Task statement:
Copy exactly, and only, the lines from the one containing "Open the 首页 homepage menu item" through the last line of the records below.

Data excerpts
Segment Open
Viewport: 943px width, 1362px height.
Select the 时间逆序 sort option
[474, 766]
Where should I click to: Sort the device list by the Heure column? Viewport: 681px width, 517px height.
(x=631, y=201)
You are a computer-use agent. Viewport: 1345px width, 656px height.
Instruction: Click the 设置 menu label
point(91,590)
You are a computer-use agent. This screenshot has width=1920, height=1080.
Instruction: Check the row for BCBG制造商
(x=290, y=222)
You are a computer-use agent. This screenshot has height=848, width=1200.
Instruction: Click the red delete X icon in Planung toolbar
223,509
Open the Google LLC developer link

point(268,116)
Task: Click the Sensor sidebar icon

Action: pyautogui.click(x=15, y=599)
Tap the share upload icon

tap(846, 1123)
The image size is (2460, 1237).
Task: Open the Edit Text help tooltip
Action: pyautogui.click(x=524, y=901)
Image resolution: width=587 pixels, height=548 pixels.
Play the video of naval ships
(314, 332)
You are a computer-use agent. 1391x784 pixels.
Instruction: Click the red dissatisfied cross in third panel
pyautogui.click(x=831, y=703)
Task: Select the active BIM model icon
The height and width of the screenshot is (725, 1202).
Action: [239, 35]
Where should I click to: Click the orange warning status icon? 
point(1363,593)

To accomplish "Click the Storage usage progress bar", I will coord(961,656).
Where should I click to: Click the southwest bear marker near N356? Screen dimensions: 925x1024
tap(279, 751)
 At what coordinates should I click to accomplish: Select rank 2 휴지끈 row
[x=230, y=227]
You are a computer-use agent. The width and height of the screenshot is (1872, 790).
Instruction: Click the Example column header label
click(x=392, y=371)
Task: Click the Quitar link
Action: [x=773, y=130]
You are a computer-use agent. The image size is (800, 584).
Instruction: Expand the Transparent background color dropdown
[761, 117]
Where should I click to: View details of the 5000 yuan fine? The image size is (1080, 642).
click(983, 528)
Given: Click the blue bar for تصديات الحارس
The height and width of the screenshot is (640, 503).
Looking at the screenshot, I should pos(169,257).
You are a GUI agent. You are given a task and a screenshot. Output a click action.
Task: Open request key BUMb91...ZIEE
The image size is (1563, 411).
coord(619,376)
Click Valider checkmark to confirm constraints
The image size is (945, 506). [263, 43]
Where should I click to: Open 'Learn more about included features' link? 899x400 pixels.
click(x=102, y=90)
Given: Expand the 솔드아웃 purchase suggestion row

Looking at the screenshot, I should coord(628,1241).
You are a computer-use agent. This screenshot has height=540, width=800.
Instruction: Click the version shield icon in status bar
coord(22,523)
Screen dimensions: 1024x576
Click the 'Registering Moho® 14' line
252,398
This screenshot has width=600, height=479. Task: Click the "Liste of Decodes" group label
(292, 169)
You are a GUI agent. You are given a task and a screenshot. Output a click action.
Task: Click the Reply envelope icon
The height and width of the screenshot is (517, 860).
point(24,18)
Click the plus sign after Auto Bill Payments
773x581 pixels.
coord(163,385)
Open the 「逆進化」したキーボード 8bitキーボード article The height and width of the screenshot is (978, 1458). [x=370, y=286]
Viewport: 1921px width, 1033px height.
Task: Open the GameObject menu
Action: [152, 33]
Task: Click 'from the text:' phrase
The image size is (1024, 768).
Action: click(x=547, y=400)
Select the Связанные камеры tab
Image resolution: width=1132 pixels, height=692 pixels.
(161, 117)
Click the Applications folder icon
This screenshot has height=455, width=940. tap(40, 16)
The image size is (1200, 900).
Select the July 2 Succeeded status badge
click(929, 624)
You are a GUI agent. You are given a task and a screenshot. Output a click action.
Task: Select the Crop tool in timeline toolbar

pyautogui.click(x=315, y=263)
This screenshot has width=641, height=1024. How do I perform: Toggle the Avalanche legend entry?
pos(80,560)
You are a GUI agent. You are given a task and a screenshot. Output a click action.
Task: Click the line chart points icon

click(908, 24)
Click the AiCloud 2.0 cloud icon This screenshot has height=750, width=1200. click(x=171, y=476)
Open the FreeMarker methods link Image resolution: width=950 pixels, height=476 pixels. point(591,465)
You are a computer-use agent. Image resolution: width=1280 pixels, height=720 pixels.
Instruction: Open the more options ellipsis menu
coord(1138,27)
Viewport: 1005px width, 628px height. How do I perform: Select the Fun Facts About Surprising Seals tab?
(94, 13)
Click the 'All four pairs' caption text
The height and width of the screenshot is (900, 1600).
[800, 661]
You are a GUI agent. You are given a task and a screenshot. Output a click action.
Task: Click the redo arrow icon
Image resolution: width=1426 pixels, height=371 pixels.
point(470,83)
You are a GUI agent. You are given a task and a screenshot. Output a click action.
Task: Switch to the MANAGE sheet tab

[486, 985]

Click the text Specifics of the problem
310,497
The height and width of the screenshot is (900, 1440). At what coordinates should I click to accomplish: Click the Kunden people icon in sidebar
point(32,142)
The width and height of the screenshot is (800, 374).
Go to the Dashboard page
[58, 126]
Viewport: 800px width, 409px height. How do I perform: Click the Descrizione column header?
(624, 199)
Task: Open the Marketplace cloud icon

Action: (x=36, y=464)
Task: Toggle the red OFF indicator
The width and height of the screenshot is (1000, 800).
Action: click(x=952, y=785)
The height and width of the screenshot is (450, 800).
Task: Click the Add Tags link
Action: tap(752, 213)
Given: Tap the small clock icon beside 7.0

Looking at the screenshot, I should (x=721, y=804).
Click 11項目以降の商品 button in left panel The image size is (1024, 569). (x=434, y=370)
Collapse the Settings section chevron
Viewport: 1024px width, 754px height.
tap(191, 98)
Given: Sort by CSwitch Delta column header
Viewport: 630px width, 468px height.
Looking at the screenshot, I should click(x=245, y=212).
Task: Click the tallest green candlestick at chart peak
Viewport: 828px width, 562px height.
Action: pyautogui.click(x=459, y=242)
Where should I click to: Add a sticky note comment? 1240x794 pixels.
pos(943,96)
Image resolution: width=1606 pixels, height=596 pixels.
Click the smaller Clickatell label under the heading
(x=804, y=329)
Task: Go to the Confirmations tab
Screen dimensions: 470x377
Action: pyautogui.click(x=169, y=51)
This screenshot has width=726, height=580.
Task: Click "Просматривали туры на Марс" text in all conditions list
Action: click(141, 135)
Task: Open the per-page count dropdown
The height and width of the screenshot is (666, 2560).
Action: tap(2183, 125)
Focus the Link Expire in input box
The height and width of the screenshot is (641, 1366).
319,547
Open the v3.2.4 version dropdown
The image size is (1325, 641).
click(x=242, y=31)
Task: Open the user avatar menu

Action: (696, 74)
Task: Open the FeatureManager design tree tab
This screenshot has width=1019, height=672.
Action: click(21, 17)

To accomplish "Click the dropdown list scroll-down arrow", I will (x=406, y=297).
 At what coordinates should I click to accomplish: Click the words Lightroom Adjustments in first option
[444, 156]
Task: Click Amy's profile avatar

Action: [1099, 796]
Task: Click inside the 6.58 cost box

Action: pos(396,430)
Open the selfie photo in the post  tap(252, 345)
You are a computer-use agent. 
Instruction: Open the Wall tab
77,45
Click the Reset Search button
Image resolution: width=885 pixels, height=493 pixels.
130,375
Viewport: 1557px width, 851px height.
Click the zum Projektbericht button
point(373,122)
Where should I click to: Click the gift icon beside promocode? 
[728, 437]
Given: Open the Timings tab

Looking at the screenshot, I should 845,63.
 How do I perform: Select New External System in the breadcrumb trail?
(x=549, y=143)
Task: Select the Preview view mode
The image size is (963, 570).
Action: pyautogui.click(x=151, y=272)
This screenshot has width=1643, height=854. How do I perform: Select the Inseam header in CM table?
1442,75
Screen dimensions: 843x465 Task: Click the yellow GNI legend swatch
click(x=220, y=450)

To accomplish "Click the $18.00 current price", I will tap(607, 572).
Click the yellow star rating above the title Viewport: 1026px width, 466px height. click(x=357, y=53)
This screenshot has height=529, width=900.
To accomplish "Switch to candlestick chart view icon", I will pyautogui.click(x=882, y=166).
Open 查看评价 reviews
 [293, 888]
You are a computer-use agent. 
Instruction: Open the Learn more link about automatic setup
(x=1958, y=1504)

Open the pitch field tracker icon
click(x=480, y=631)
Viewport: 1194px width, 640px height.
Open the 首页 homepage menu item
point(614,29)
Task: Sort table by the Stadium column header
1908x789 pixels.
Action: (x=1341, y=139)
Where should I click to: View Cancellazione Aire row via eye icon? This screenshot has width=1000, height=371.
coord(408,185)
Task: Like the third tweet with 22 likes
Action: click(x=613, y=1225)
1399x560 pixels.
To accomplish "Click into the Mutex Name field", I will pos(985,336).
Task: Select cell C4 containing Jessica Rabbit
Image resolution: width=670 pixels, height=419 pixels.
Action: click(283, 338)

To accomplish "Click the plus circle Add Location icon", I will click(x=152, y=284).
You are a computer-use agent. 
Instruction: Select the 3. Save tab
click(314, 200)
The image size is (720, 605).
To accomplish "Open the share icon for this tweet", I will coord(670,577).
Segment Closed
Expected answer:
Open the 首页 homepage menu item
point(614,29)
Task: Sort table by the Stadium column header
1908x789 pixels.
Action: (x=1341, y=139)
Where should I click to: View Cancellazione Aire row via eye icon? This screenshot has width=1000, height=371.
coord(408,185)
Task: Like the third tweet with 22 likes
Action: click(x=613, y=1225)
1399x560 pixels.
To accomplish "Click into the Mutex Name field", I will pos(985,336).
Task: Select cell C4 containing Jessica Rabbit
Image resolution: width=670 pixels, height=419 pixels.
Action: click(283, 338)

To accomplish "Click the plus circle Add Location icon", I will click(x=152, y=284).
You are a computer-use agent. 
Instruction: Select the 3. Save tab
click(314, 200)
The image size is (720, 605).
To accomplish "Open the share icon for this tweet", I will coord(670,577).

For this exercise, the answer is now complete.